Woooo this book had me hot! Let’s Review.

Sacrificial Animals by Kailee Pedersen
- Category – Horror Fiction
- Length – 320 Pages
- Read Time – 10 Days
- GR Rating – 4 Stars
This is a heavy read, reader beware this book & review come with many trigger warnings. There are scenes of abuse of children & animals, verbal abuse, racism, homophobia, mention of parental loss & a ton of violence. I read this book back in September of last year kicking off my season of spooky reads, it was being promoted at the bookstore on the supernatural horrors table. While yes there’s definitely a supernatural element, it doesn’t really show up until the end of the book which threw me off initially. The first two-thirds of this book do not read supernatural at all.
We start the story in the now, Nick Morrow, youngest son of Carlyle Morrow, gets an urgent call from his father telling him he must come home, immediately. Not only must he go back to ‘Stag’s Crossing’, the huge agricultural property he was raised on, he must also bring his older brother, Joshua, with him. Unable to refuse his father, Nick instantly endeavors to convince Joshua to go back to the home he was banned from, back to the father who disowned him decades prior.
Believing that Carlyle was within his last days both sons reluctantly go to their father.
Chapters switch back & forth between past & present, we get a fairly thorough picture of what growing up on Stag’s Crossing was like.
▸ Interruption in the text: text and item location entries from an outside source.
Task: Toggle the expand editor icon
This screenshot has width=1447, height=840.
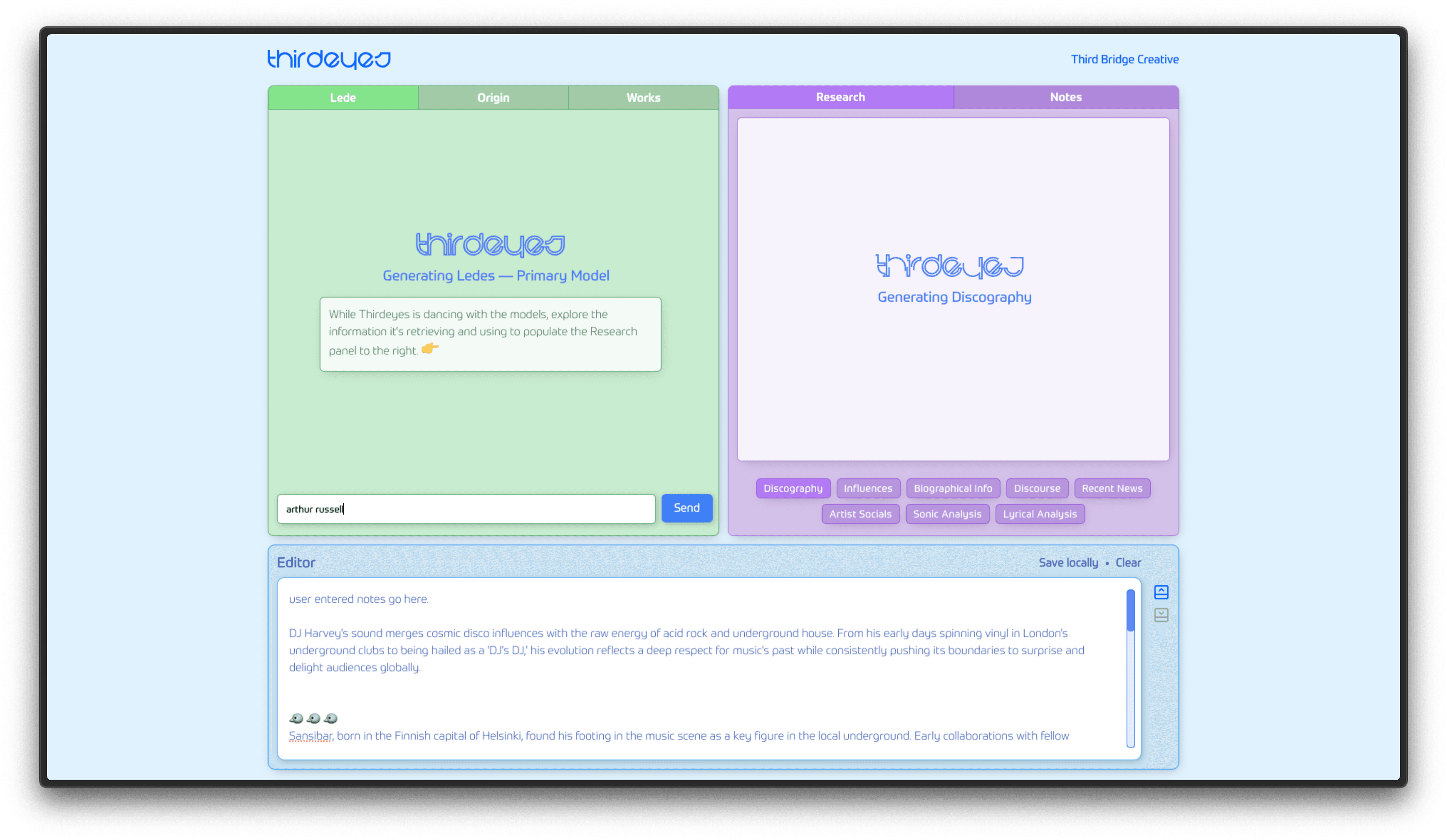Action: [x=1160, y=591]
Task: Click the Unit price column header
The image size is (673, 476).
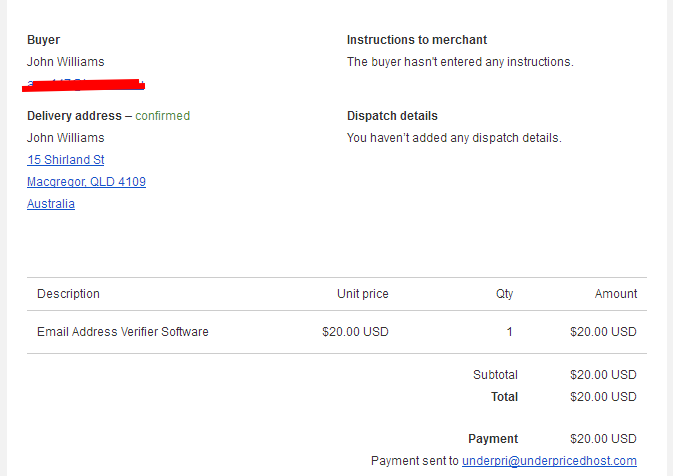Action: (x=363, y=294)
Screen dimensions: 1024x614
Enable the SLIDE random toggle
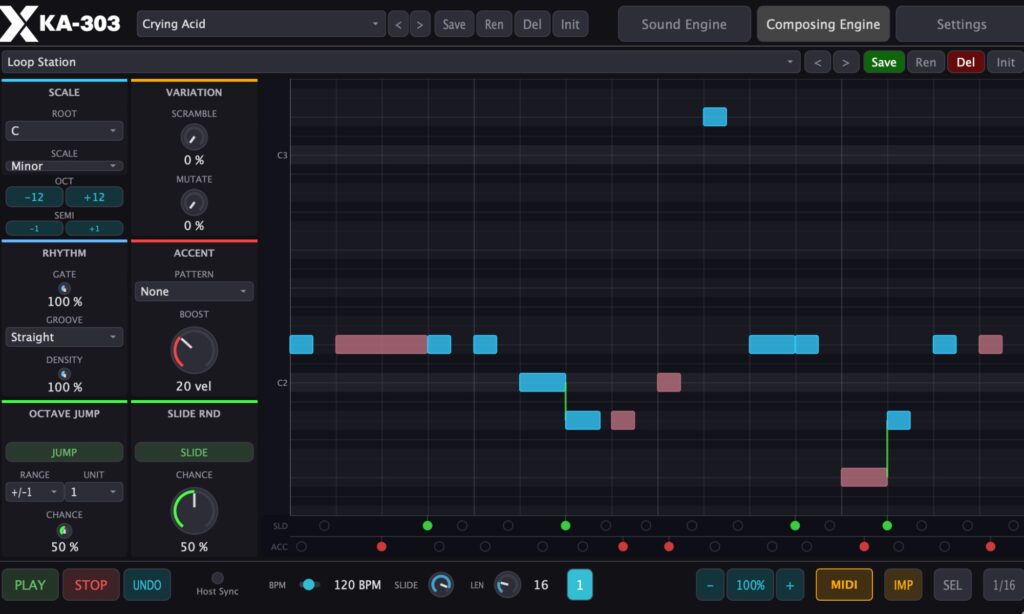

Although Carlyle is never described as having been a particularly kind person, he really becomes cruel to his sons after losing his wife. & that is no excuse! Grief is not an excuse for cruelty, grief is not an excuse for racism, grief is not an excuse for violence. There’s simply no excuse for being a shitty person & that’s what Carlyle was, all on his own, he was just a shit person. He treated his sons with disdain, as if they were but a burden to his life, animals to be trained & made obedient & efficient for the farm or be disposed of. The vast majority of the scenes of the past are colored by violence, wether that be physical violence against animals & people or the psychological violence both sons endured throughout their childhood. Carlyle is an extremely dislikable character & I cannot emphasize that enough.
As I said above, the supernatural aspect of this story is hiding deep in the shadows until basically the very end, most of the book reads as a horrid family drama. Children lose their mother very young, their father is an absolute piece of shit, they rarely if ever get to be carefree children, expected to conform to their fathers ideal of “good sons” & continue his farm. Throughout this book I kept waiting for something truly horrible to happen to Carlyle, & quite honestly I almost stopped reading it about half way through because it just wasn’t happening quickly enough for me. I know, what does that say about me as a person but I digress. Every “interaction” with Carlyle made me despise him more & more, by the time I was approximately half way through the book I was having a visceral, physical reaction to this character. I was physically getting hot, actually starting to sweat from the anger this character prompted in me. Ultimately, it is the chosen son, the favorite eldest son, Joshua, who ushers in his fathers end. While it is not directly at his hand, he does turn out to be the vessel that carries the poison, the steward to open the door of the Morrow families undoing.
& me oh my was it a glorious end. I’m glad I stuck it out with this book, definitely worth the read.
As always, thank you for joining me for another review & happy reading!